#### READING PASSAGE:
────────

# Assignment - 2

## Author: Sudarshan Suresh Srikant - B00808452 - sudarshan.suresh@dal.ca

In [1]:
from sklearn.model_selection import train_test_split
from sklearn.feature_extraction.text import TfidfVectorizer
from sklearn.naive_bayes import MultinomialNB
from sklearn.svm import SVC
from sklearn import metrics
from sklearn.datasets import fetch_20newsgroups
from nltk.corpus import stopwords
from nltk.tokenize import RegexpTokenizer
from nltk.stem import PorterStemmer
from nltk.collocations import *
import nltk
import re
import pandas as pd
import numpy as np

In [2]:
nltk.download('averaged_perceptron_tagger')

#get english stopwords
en_stopwords = set(stopwords.words('english'))

#function to filter for VB/ADJ bigrams
def filterTypes(ngram):
    acceptable_types = ('VB', 'VBD', 'VBG', 'VBN', 'VBP', 'VBZ', 'JJ', 'JJR', 'JJS')
    second_type = ( 'JJ', 'JJR', 'JJS')
    tags = nltk.pos_tag(ngram)
    if tags[0][1] in acceptable_types and tags[1][1] in second_type:
        return True
    else:
        return False

[nltk_data] Downloading package averaged_perceptron_tagger to
[nltk_data]     /Users/sudarshansuresh/nltk_data...
[nltk_data]   Package averaged_perceptron_tagger is already up-to-
[nltk_data]       date!


In [3]:
newsgroups = fetch_20newsgroups()
newsgroups.target_names

['alt.atheism',
 'comp.graphics',
 'comp.os.ms-windows.misc',
 'comp.sys.ibm.pc.hardware',
 'comp.sys.mac.hardware',
 'comp.windows.x',
 'misc.forsale',
 'rec.autos',
 'rec.motorcycles',
 'rec.sport.baseball',
 'rec.sport.hockey',
 'sci.crypt',
 'sci.electronics',
 'sci.med',
 'sci.space',
 'soc.religion.christian',
 'talk.politics.guns',
 'talk.politics.mideast',
 'talk.politics.misc',
 'talk.religion.misc']

In [4]:
categories = ['alt.atheism','talk.religion.misc','comp.graphics','sci.space']
newsgroups = fetch_20newsgroups(categories=categories, subset='all')

────────

#### EXERCISE TASKS:
A. Summarize the notebook in two sentences.
B. Return the portion of the notebook from "[nltk_data] Downloading package" up to and including "newsgroups = fetch_20newsgroups()", copied without any change.

────────

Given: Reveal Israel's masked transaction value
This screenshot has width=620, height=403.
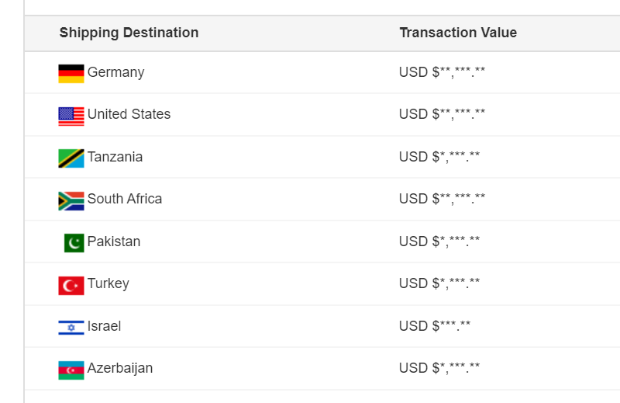Looking at the screenshot, I should coord(435,325).
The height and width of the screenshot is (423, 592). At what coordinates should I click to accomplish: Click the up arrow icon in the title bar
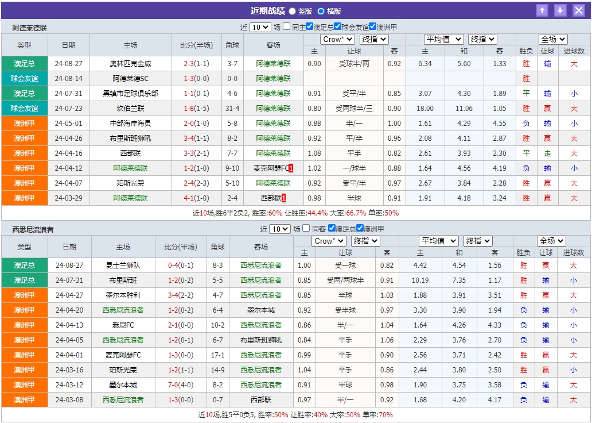pos(542,10)
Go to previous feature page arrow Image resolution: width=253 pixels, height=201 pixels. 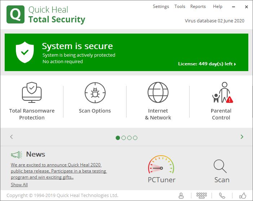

────────

#### SOLVED PROBLEMS:
A. The notebook imports tools from scikit-learn, NLTK, pandas, and NumPy, downloads the averaged perceptron tagger, gathers English stopwords, and defines a function, filterTypes, that accepts a bigram only when its first word is tagged as a verb or adjective and its second as an adjective. It then fetches the 20 Newsgroups data, lists its twenty category names, and fetches the data again restricted to alt.atheism, talk.religion.misc, comp.graphics, and sci.space, with the subset set to 'all'.

B.
[nltk_data] Downloading package averaged_perceptron_tagger to
[nltk_data]     /Users/sudarshansuresh/nltk_data...
[nltk_data]   Package averaged_perceptron_tagger is already up-to-
[nltk_data]       date!


In [3]:
newsgroups = fetch_20newsgroups()